-------- Excerpted data

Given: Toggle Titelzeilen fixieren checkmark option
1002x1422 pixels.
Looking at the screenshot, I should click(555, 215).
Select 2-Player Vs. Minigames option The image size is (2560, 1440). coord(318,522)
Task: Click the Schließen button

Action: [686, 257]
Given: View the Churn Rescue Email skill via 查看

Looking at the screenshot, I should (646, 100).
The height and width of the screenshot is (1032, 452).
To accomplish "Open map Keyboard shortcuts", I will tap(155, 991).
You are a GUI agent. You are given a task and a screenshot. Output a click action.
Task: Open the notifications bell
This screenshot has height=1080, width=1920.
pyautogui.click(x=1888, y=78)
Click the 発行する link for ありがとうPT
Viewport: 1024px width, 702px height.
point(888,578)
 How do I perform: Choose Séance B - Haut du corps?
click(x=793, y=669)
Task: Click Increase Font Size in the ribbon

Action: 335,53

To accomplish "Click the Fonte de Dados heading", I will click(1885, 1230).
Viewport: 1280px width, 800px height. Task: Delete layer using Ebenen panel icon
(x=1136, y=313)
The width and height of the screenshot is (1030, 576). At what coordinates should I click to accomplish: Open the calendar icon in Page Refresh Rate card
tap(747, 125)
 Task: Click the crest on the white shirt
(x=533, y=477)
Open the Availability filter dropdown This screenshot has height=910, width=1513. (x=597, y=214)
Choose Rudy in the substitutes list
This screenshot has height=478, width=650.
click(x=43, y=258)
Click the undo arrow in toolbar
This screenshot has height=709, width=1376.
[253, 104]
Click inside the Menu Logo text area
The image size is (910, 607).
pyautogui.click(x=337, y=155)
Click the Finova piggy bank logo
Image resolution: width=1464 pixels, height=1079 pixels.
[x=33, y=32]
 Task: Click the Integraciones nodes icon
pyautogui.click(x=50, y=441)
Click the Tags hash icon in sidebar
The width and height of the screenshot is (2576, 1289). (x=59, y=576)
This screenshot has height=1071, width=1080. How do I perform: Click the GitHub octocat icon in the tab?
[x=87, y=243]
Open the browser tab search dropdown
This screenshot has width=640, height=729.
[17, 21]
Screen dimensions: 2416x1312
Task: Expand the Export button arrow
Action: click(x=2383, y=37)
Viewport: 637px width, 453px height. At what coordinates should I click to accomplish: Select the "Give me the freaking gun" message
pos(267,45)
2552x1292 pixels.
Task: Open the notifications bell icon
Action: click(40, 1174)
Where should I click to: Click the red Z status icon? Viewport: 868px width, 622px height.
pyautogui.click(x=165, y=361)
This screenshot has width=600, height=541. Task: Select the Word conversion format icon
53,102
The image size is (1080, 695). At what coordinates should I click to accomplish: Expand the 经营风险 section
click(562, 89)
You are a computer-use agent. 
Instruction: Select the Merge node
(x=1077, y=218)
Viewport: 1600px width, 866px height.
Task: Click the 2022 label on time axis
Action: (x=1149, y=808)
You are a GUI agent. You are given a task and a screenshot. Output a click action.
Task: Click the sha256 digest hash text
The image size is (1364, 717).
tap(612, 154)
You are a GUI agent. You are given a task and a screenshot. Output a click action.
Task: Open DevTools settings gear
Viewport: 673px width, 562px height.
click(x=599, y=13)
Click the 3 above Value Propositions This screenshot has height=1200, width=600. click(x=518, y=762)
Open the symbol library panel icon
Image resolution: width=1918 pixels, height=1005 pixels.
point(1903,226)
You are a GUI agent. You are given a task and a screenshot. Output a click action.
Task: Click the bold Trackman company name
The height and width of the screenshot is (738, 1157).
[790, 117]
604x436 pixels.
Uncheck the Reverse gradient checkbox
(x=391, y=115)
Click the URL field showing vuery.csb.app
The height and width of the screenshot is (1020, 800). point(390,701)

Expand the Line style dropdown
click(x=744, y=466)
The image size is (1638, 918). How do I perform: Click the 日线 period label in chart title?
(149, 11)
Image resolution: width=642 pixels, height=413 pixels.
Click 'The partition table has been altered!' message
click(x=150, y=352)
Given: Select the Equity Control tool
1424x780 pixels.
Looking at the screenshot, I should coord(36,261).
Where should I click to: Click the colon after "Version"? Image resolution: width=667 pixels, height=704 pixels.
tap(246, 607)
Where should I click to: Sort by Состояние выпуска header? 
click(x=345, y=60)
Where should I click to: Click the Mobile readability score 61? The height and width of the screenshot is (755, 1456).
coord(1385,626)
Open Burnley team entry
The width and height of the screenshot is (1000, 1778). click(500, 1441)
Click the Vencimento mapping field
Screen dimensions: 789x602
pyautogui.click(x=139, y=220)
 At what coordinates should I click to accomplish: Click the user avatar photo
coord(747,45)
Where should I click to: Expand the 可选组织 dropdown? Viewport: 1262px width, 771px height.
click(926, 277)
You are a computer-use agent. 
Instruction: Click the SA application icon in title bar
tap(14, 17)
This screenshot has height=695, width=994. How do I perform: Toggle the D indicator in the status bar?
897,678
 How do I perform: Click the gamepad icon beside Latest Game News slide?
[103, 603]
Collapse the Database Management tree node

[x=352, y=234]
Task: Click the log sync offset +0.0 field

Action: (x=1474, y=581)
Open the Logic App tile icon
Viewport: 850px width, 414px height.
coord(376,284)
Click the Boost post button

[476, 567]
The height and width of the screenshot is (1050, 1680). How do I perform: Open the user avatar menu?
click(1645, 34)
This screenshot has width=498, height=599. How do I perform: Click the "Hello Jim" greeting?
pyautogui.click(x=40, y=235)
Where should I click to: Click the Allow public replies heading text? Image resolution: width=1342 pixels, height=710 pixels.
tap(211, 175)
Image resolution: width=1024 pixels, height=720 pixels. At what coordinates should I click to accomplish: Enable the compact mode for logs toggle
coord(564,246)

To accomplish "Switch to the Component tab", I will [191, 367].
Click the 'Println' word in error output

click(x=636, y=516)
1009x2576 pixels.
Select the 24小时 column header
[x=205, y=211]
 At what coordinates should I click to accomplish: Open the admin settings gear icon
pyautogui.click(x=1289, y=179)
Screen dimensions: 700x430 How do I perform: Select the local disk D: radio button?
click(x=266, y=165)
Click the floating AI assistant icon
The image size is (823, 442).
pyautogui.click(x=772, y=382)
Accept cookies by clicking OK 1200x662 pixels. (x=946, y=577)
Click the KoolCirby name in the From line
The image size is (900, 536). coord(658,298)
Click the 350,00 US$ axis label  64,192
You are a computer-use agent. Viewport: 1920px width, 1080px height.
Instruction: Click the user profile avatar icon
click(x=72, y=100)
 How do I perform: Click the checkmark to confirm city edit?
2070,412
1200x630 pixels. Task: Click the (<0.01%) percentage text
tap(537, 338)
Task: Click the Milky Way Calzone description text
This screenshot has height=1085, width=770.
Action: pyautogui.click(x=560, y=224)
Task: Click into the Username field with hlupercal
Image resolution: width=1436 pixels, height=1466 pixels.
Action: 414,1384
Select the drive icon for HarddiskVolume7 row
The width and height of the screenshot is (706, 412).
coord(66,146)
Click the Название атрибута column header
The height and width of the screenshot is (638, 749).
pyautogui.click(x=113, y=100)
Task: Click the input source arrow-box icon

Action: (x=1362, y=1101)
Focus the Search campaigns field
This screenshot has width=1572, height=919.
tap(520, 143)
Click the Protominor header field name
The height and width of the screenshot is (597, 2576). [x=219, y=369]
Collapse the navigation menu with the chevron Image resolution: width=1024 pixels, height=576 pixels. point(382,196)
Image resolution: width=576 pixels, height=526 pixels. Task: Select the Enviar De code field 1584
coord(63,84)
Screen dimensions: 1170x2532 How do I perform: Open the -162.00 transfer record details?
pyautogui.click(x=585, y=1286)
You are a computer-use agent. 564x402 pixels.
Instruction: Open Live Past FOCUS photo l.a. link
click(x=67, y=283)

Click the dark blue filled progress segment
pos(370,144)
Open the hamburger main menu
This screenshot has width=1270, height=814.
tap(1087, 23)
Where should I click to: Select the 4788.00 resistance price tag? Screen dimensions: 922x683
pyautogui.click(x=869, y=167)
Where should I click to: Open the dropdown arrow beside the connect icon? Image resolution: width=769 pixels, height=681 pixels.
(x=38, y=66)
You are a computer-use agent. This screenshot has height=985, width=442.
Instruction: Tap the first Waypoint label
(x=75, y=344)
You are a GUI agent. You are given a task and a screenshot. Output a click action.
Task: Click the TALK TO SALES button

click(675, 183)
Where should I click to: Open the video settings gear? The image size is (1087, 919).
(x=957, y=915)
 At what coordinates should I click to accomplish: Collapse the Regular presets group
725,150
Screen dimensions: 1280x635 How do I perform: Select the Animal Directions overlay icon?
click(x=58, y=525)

----------------

**Direction**
Please reproduce word for word the stretch from the first line of the data through the line that contains "will tap(155, 991).", including both.

**Response to this task**
Given: Toggle Titelzeilen fixieren checkmark option
1002x1422 pixels.
Looking at the screenshot, I should click(555, 215).
Select 2-Player Vs. Minigames option The image size is (2560, 1440). coord(318,522)
Task: Click the Schließen button

Action: [686, 257]
Given: View the Churn Rescue Email skill via 查看

Looking at the screenshot, I should (646, 100).
The height and width of the screenshot is (1032, 452).
To accomplish "Open map Keyboard shortcuts", I will tap(155, 991).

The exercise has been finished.